4. Salju yang Meleleh

15.3K 1.7K 200
                                    

Uwi sudah terkantuk-kantuk menemani Lily yang menunggu Mas David mengajar. Pacar Lily sedang menjadi tutor belajar bersama, salah satu program kerja PPI Munich.

Otak Uwi yang kapasitasnya kecil sudah nggak sanggup menerima materi. Tuhan, dia ingin tidur saja. Uwi nggak pernah punya target nilai, yang penting bisa lulus.

Nilai GPA atau IPK tertinggi di Jerman adalah 1 dari skala 5. Kalau mau mendapat nilai mendekati 1 seperti Lily, jelas Uwi harus jungkir balik belajar 22 jam sehari. Tapi yang ada dia bakal tipes, bukannya lulus ujian.

"Ly, pulang yuk?" Uwi merajuk sambil menahan kuap.
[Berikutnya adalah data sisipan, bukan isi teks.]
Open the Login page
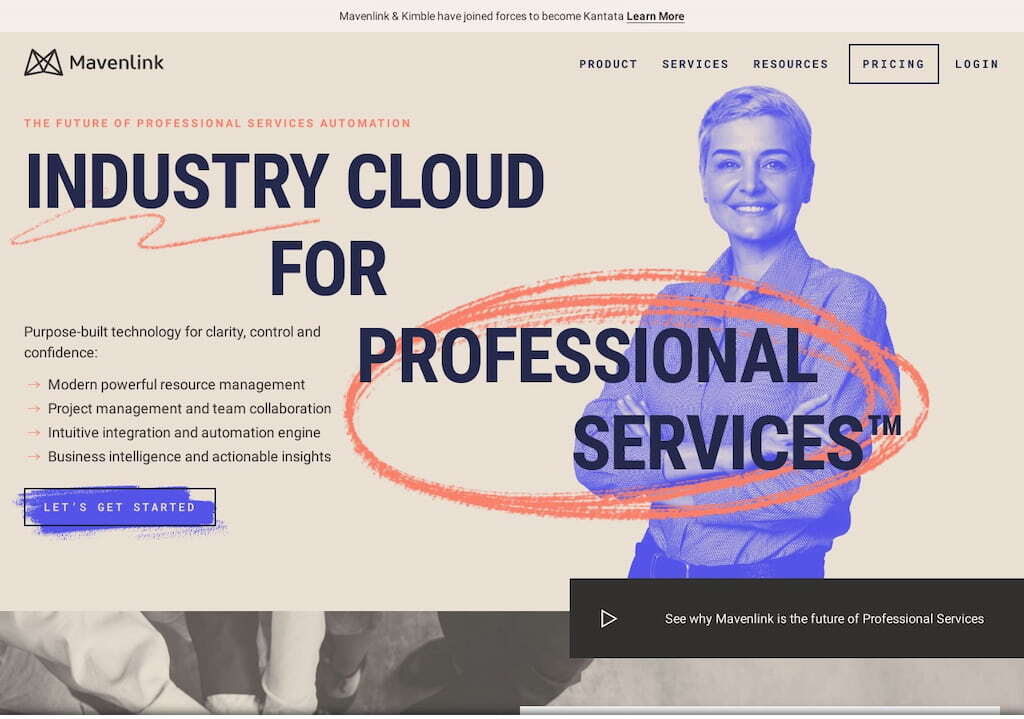 point(976,64)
"Ngantuk ya Beb? Bentar, gue ngomong ke Mas Dave dulu ya."

"Mas." Lily mencolek bahu Mas David. Pria itu langsung menoleh.

Wajah Mas David yang sudah layu mendadak segar kembali. "Iya, Sayang," tanggapnya dengan tutur lembut.
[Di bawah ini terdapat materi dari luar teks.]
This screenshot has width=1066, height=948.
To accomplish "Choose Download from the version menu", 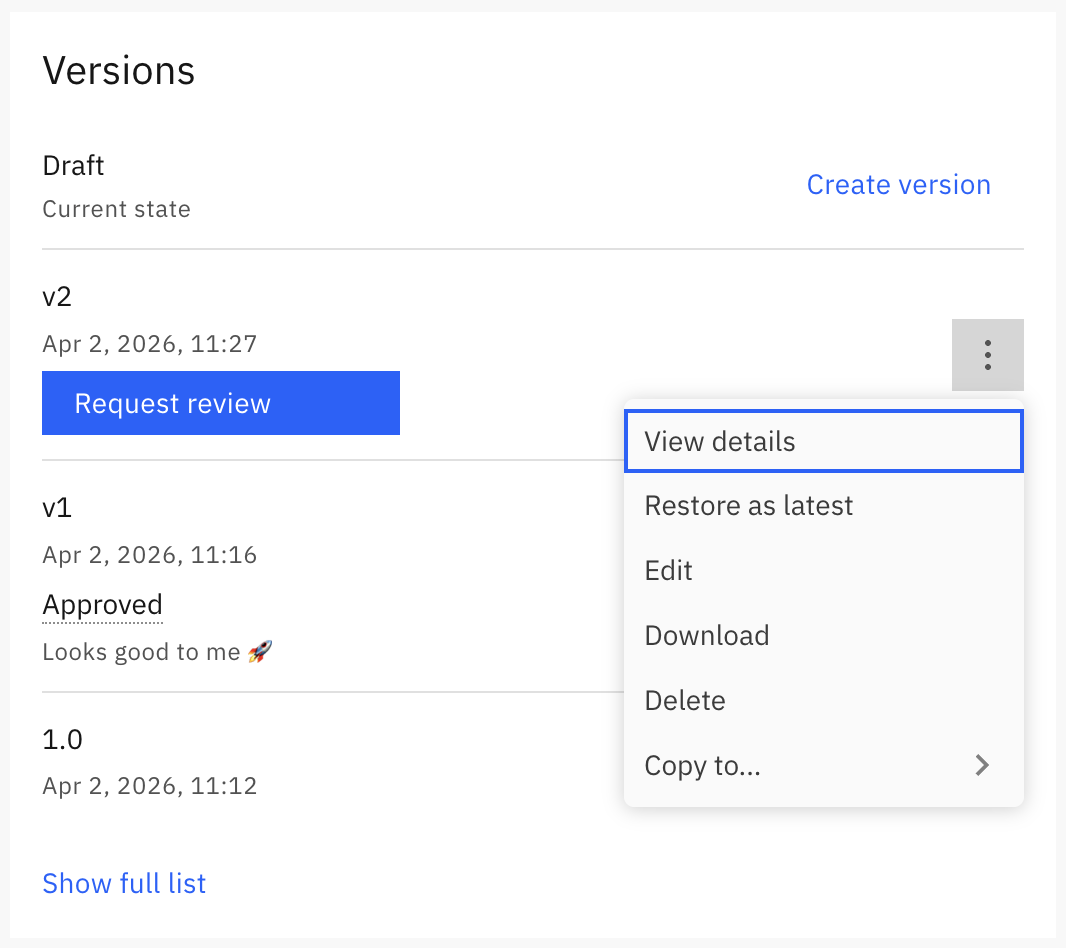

"Aku sama Uwi mau pulang duluan ya. Kasian Uwi udah ngantuk." Iya, yang ngantuk memang cuma Uwi. Mata Lily masih berbinar, dia masih semangat 45 untuk belajar.

Akhir-akhir ini hobi Lily memang belajar. Ke apartemen Mas David untuk belajar, piknik barengpun sambil bawa buku, sampe rumah masih aja mantengin laptop untuk baca materi kuliah. Pokoknya nafsu belajar Lily membuat Uwi bergidik ngeri. Tapi Uwi tetap nggak ketularan rajin. Masa gue harus punya pacar rajin dulu sih biar semangat belajar.

"Jangan. Biar saya antar kamu sama Uwi. Sebentar, ini juga udah mau selesai."

Kampus Uwi dan Lily berada di Munich, sedangkan rumah mereka terletak di Freising. Jaraknya cukup jauh dan bisa ditempuh dengan S-Bahn, kereta atas tanah. Sepertinya selama satu semester ini Uwi dan Lily nggak pernah lagi merasakan pulang ke rumah naik S-Bahn. Berkat pacar alias driver pribadi Lily.

Sang driver akhirnya menyudahi materi belajar. Demi mengantar pulang majikan. "Guys, udahan dulu ya. Kalo masih bingung tanya via chat aja," tutup Mas David malam ini.

"Beneran udah selesai? Aku jadi nggak enak," ucap Lily.

Ngapain nggak enak sih Ly? Udah malem juga, nggak enek apa lo belajar mulu?! Uwi hanya sanggup ngedumel di dalam hati. Energinya sudah terserap habis akibat memakai isi otaknya yang berharga untuk belajar.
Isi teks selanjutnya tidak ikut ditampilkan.